The bill – dubbed Weights, Measures, and Calibration Act – proposes to add a new chapter (a chapter 17) to Title 11 of the Palau National Code to promulgate laws “pertaining to the lawful calibration of weights and measures and weighing and measuring equipments within Palau.”
As stated in the body of the bill, there are no laws in Palau, which govern commercial and trade weighing and measuring scales or equipment. Moreover, the are no guarantees in existence that all measuring and weighing practices in Palau are synchronized and that the equipments and scales used in business activities are properly calibrated and used appropriately.
The bill was introduced on the belief that proper calibration of scales and equipment used in business and trade activities in Palau would allow for a “uniform and transparent commercial and governmental practices; and that consumers of weighed or measured products would receive fair and equitable services.

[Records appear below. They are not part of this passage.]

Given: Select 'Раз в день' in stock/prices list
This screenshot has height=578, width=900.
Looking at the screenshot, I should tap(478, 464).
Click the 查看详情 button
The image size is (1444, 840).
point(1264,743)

If the bill was passed into law soon after its introduction, the following weighing and measuring scales – and all others if need be – could have been calibrated to register and display the same results: fuel pumps, electric meters, water meters, gas meters, and food scales. If it became law, gallon container could be filled with fuel to exactly the same level no matter which gas station it is filled from; and that a pound of fish weighed in Kayangel State would register equivalent weight in weighed on a different scale in Sonsorol State.
For more than two years, it has been discussed but has remained in the Olbiil Er a Kelulau. On July 08, it was brought to the HOD’s table again for discussion on its third and final reading. The scales tipped and it has been deferred.